[Главная] [Архив] [Книга] [Письмо послать]


Всяк по-своему Господа хвалит

О романах букеровских соискателей Олега Зайончковского
и Анатолия Курчаткина

Если бы роман Олега Зайончковского «Сергеев и городок» (М., «О.Г.И.») и не сошелся с романом Анатолия Курчаткина «Солнце сияло» (книжная версия — М., «Время») в букеровском шорт-листе, о них все равно стоило бы писать вместе. Этим книгам будут радоваться схожие люди — и схожие (но совсем другие) люди будут говорить о них с брезгливым раздражением, прикрывающим злобу. Потому что пунктирная (составленная из рассказов) провинциальная хроника, ставшая убедительным дебютом прежде неведомого прозаика из Подмосковья, и точно выстроенный авантюрный роман давно известного писателя, написаны об одном — о возможности сохранить человеческое достоинство и при этом быть счастливым. Жить с достоинством и счастливо — трудно, а то, что не дается, должно быть охаяно — на сей предмет смотри басню про лису и виноград.

В финале одного из лучших рассказов о «городке» сквозной герой книги, тот, что носит фамилию Сергеев и, судя по всему, замещает автора, спрашивает невропатолога Бурденко, прозванного Травкиным за любовь к целебным растениям: «— Скажи, Тарасыч, как тебя угораздило столько детей настрогать?». Мальцов у доктора изрядно, а сообщено об этом между делом (травы «он сам и его шестеро детей собирали все лето») и под занавес, когда уже описано утро Травкина, до службы успевшего нанести визит (в январскую темень на велосипеде) на другой конец городка к послеинсультному больному.
«— Да Бог его знает… Наверное, порода такая. Нас самих двенадцать детей было, только померли уси в голод. Слыхал, голод на Украине був? Ось и я недомэрок…
— Что это ты по хохляцки заговорил? Слыхал. Но ты, небось, лучше бы жил, если б не эта твоя… порода.
— Лучше? — Тарасыч пальцем вынул из глаза слезинку. — Лучше — это как?
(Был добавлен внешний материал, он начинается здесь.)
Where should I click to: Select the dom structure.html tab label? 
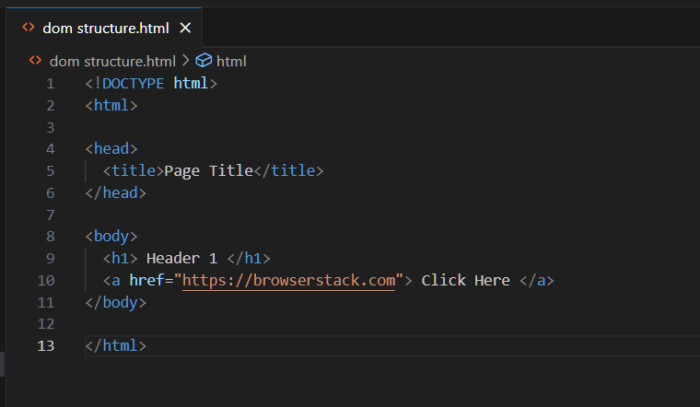pos(106,28)
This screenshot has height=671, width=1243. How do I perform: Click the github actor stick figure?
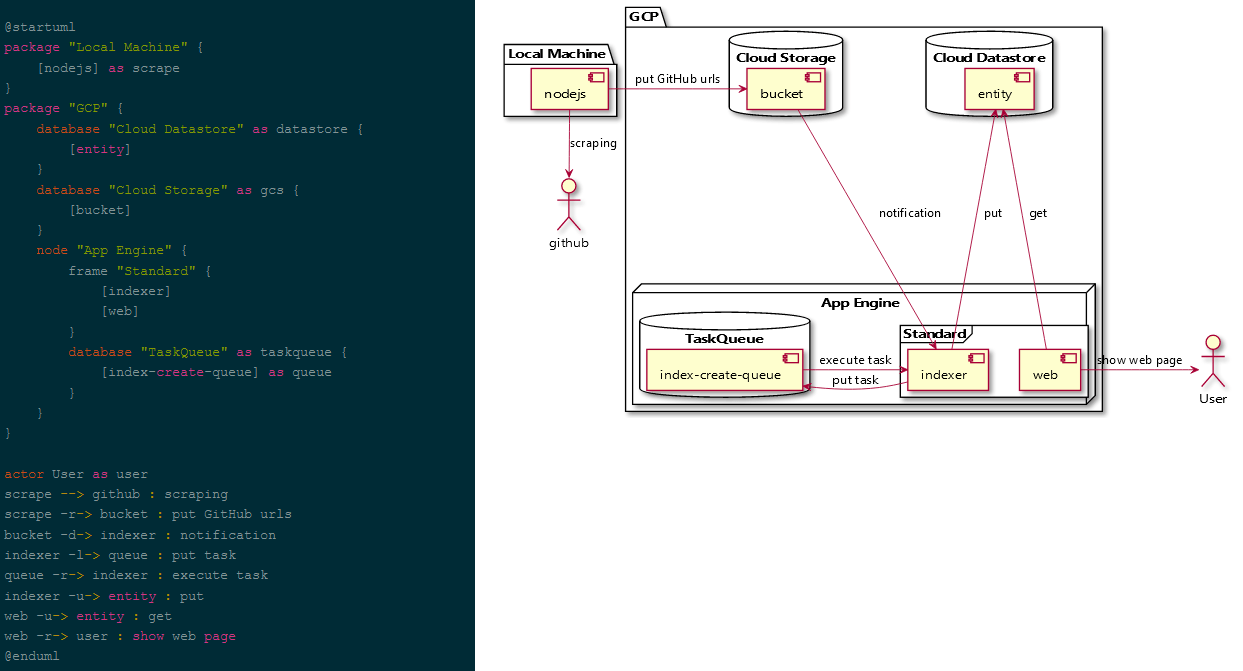(568, 198)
Считаешь, я неправильно живу? Он посмотрел на Сергеева взглядом психиатра. Тот, смутясь, улыбнулся:
— Нет… не то… Извини, я глупость сказал».
Здесь хочется выделить и осмыслить каждое слово, каждый интонационный жест. И протянуть нити к другим рассказам — и к тем страшным сюжетам из советской истории, что распылены в воздухе «городка» и всплывают в связи то с одним, то с другим горожанином, и к их сегодняшнему бытию. Мастерство мастерством (а оно бесспорно!), но чего бы оно стоило без спокойного и гордого ответа «Травкина» (не пьющего, не курящего, готового принимать подношения, охотно перекусывающего у пациентов и не снимающего при визитах обувь — «мало кто догадывался, что виной тому не бескультурье, а дырявые носки») и ответного смущения Сергеева.
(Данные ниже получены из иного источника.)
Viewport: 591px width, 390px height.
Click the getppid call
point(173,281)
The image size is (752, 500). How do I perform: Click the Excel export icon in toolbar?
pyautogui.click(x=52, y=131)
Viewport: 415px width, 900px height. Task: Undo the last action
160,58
Любимые герои Зайончковского живут «правильно». И смешной художник Уткин, и сочетающий немецкую деловитость с русскими запоями бизнесмен Бок, и работяга Степанов, что на суде просит пожалеть чуть не угробившего его придурка («Трое детей — кто кы-кормить будет?), и старый еврей, часовой мастер, дочь которого уехала в Америку и вышла замуж за гея-адвоката, и священник о. Михаил, и сам Сергеев. То есть как это правильно? Грязь кругом, поножовщина, бардак — что при советской власти, что при постсоветской. Умиляться нам что ли на дурь и непотребство, на замерзающих по пьяни бедолаг, на потребителей клея БФ, на безотцовщину и хозяев улицы, в свою пору метелящих правого и виноватого, а теперь пасующих перед новыми «братками», на толстомордую тетеху-кондукторшу, на семейку, что всю жизнь скандалила, теснясь в деревянном домишке, покуда тот не сгорел, а потом, оставив отдельные квартирки, вновь собралась в доме, выстроенном милицейским генералом? Умиляться никто не просит, но, во-первых, и самые грешные из жителей городка вызывают авторское (а значит и читательское) сочувствие, а во-вторых, сосредоточен Зайончковский не на «пьяни-рвани», а на добрых и симпатичных людях. На провинциальной интеллигенции и тех «простецах», что умеют хранить достоинство, свободны от синдрома социальной неполноценности и самим складом своей жизни помогают умникам городка не заразиться этим распространенным недугом.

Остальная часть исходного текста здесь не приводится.